Secondo il geologo il pericolo è rappresentato proprio dalle terre più fini perché, con violenti scrosci d’acqua, è possibile avere il fenomeno dei colamenti di fanghi chiamati debris flow che nel passato hanno investito parecchi versanti arrivando fino al fondovalle e alle strade comunali. Per limitare al massimo il rischio è stata imposta una prescrizione che prevede l’asportazione completa dei detriti. “Possono ancora esistere episodi locali di stoccaggio eccessivo – aggiunge Criscuolo – ed è per questo che la realtà delle cave va monitorata in maniera costante ed è necessario intervenire tempestivamente per la messa in sicurezza dei versanti”.
La canalizzazione delle acque
Una forte criticità che secondo il dottor Criscuolo rimane e che riguarda la regimazione idraulica è la canalizzazione delle acque provenienti dalle cave e dai fondovalle, soprattutto quando si presentano forti piogge. “Ci sono dei progetti – spiega il geologo – però siamo ancora lontani da una soluzione. Ancora adesso parecchi tratti dei fondovalle che appartengono ai quattro bacini estrattivi non sono dotati di canalizzazioni sufficienti per contenere tutte le acque che possono piovere e questo in certi momenti può rivelarsi molto rischioso”.
L’impatto paesaggistico
Tra tutte le criticità la più evidente perché immediatamente visibile riguarda l’impatto che l’attività estrattiva ha sul paesaggio. “Sul marmo – sostiene Criscuolo – che è un calcare puro al 99%, è quasi impossibile la formazione di suoli perché l’acqua penetra dentro e quindi non si forma vegetazione. I versanti sono quindi detti ‘nudi’ e si alternano ad altri versanti ricoperti di boschi. Tutte queste aree sono intaccate dai fronti di cava di escavazione a cielo aperto e appaiono come tagliate di netto”.
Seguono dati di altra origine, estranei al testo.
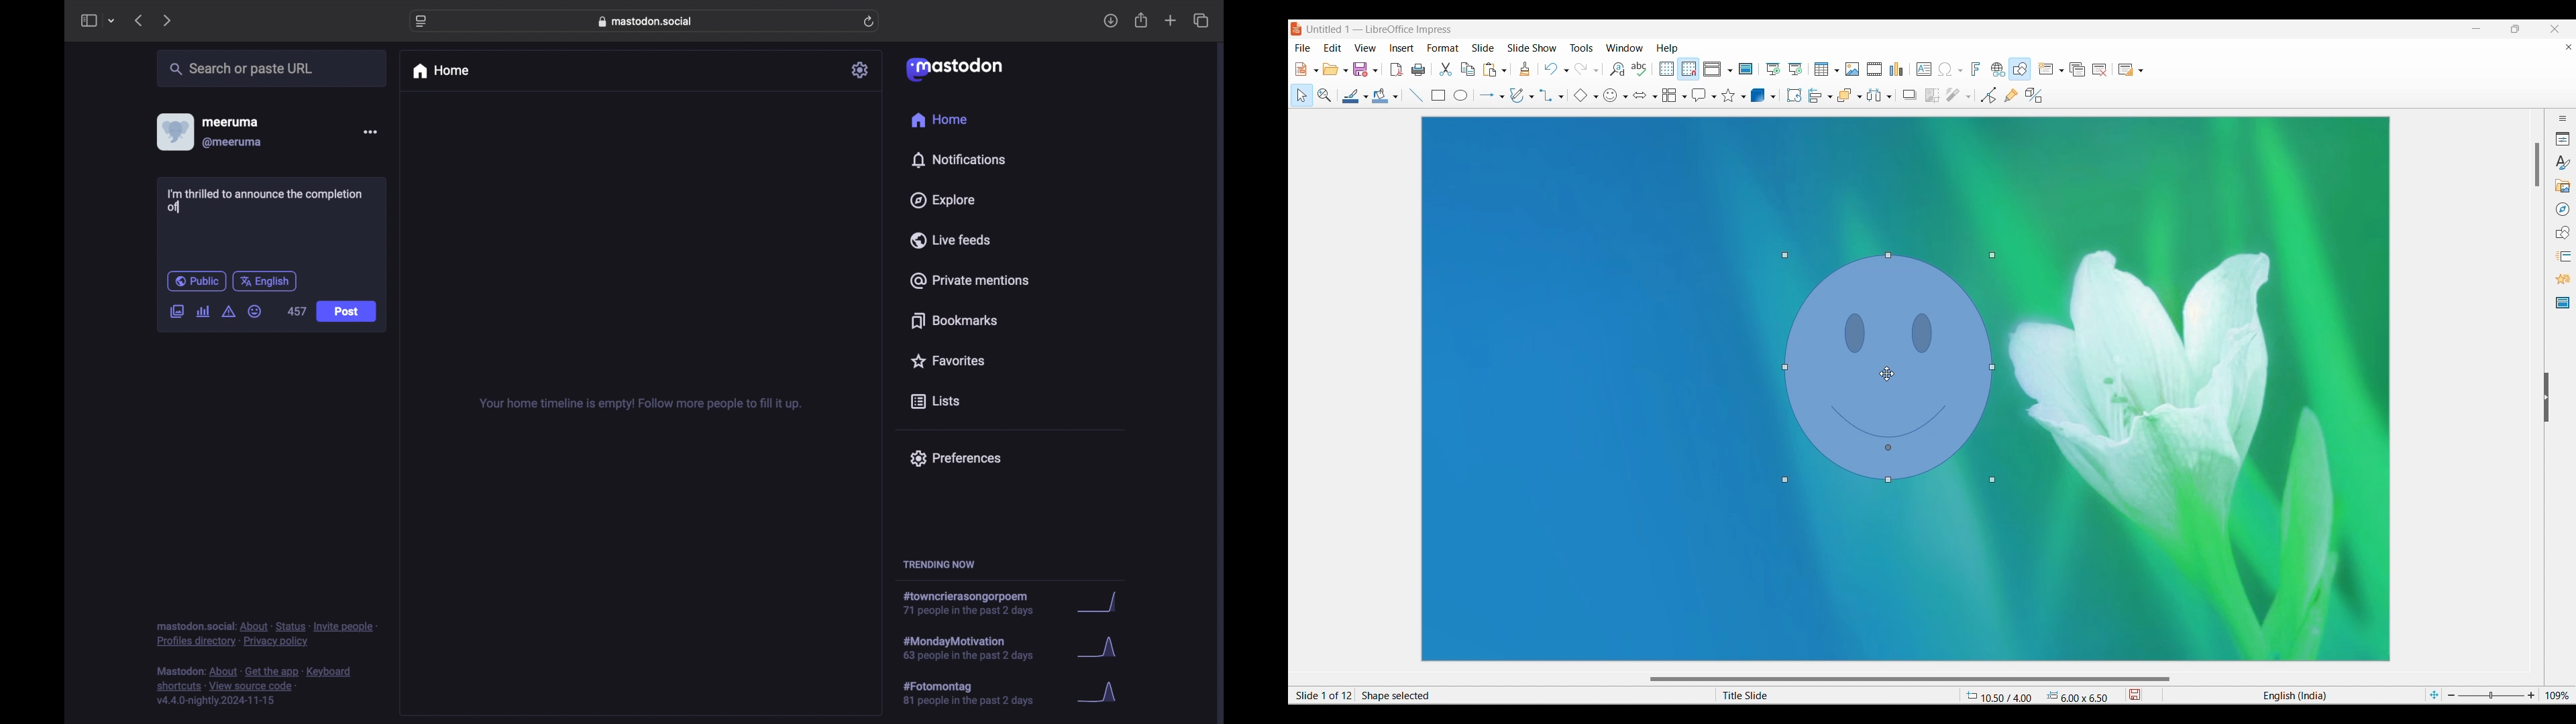 This screenshot has height=728, width=2576. Describe the element at coordinates (1773, 97) in the screenshot. I see `3D shape options` at that location.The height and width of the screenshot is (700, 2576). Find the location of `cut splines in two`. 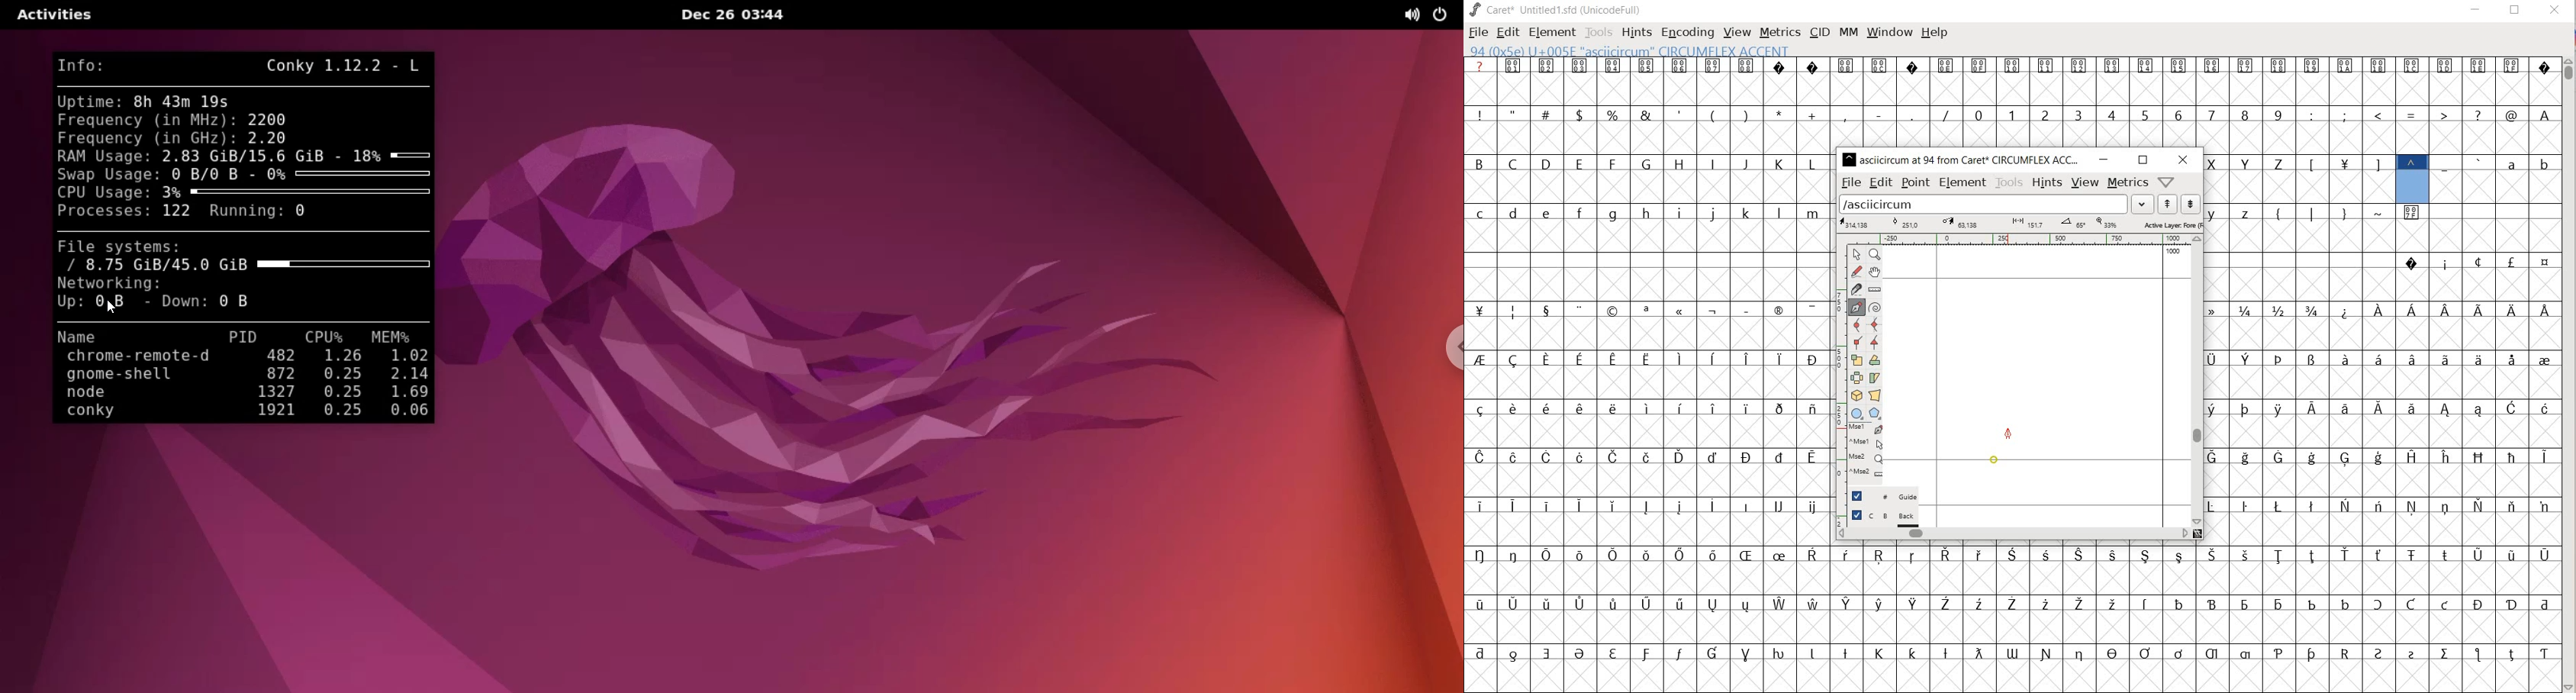

cut splines in two is located at coordinates (1855, 289).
Altro elemento morfologico impattante sono i ravaneti, cioè l’accumulo di detriti che specialmente in passato ricoprivano intere valli. “Con l’obbligo di portar via i detriti oggi l’impatto dei ravaneti è minore – sostiene Criscuolo – in certi casi però si è andati a portar via tutto il ravaneto pensando di fare un bene per il territorio. Non sempre questa però si è rivelata un’arma efficace, anzi, il ravaneto costituisce anche un’enorme spugna per tutte le acque piovane che scendono sul versante e con la sua presenza le tratteneva e in qualche modo faceva da ostacolo rallentandone la discesa verso il fondovalle”.
L’impatto visivo, per quel che riguarda crinali e vette, rimane. “Bisogna però tener conto anche dell’eredità storica dei bacini di Carrara – conclude il geologo – i ravaneti e i fronti di cava sono una realtà del paesaggio stesso che è in continuo mutarsi. Ciò non vuol dire che in futuro non dovremmo fare una maggiore attenzione a quelli che sono punti salienti come certe cime dei monti, ad esempio il monte Torrione, o a certi crinali che ancora adesso si conservano vergini per la presenza di materiali marmorei di minor pregio”.